The method used to estimate ε₀ is another limitation that should not be overlooked. Fitting light response equations is one of the commonly used methods. Specifically, ε₀ is estimated from the Michaelis–Menten light response equation to fit observed NEE, PAR, and ecosystem respiration, which was adopted in this study. This method is largely dependent on the choice of equation forms. Gan et al. [67] found great variations of ε₀ when comparing its estimates from low light regression and the light response equation across eight biomes. Future work is needed to synthesize these methods to offer a comprehensive vision of ε₀ estimation.

6. Conclusions

In this study, we investigated and evaluated the performance and robustness of DLF and the HGAM in vegetation phenology extraction from NDVI/EVI/GCC time series across seven PFTs and proposed a phenology-based framework to estimate ε₀ for improved GPP estimation in the LUE model. The results showed that using the HGAM method and EVI data was suited for phenology extraction in forest and cropland ecosystems; wetland phenology extraction preferred the integration of camera photos and the HGAM method; and grassland phenology favored EVI and the DLF method.
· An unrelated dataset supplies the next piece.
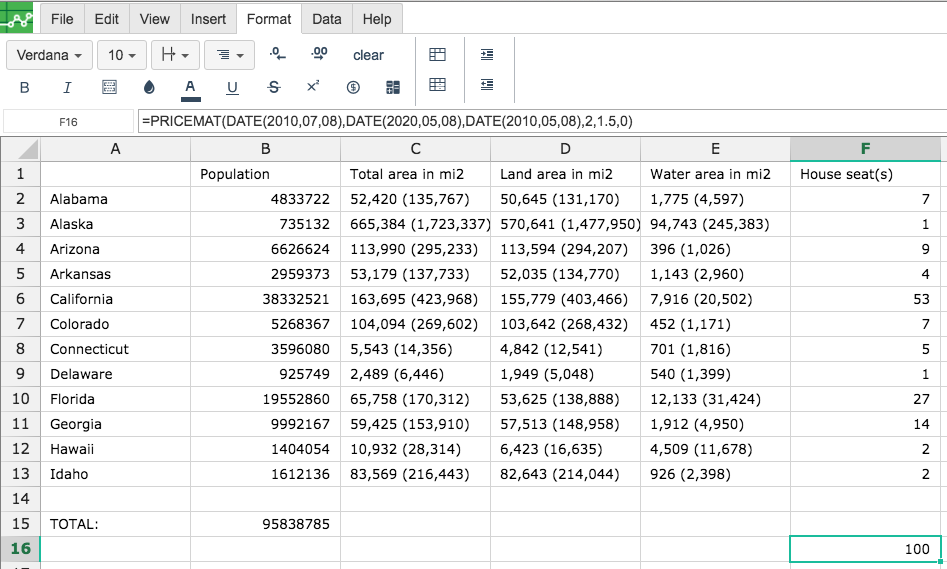Open the Data menu tab
Viewport: 947px width, 569px height.
(327, 19)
Based on land surface phenology and light–response curves, we estimated phenology-based ε₀ for the different ecosystems. The results showed that the ranges of ε₀ for different ecosystems were divergent. However, we found high consistency in the seasonal dynamics of ε₀ across these ecosystems. Based on the point, four phenology-based GPP products were estimated from phenology-based ε₀ and four different forms of FAPAR and compared with VPM GPP. In different types of ecosystems, the improved model showed varying degrees of improvement compared to the original model. Generally, the good agreement between the GPP_phe-based and GPP_EC in our study implies that the maximum LUE estimated in the phenological stages reduces the uncertainty of the parameter to a certain extent and provides a substantial improvement in GPP estimations for cropland, grassland, and wetland.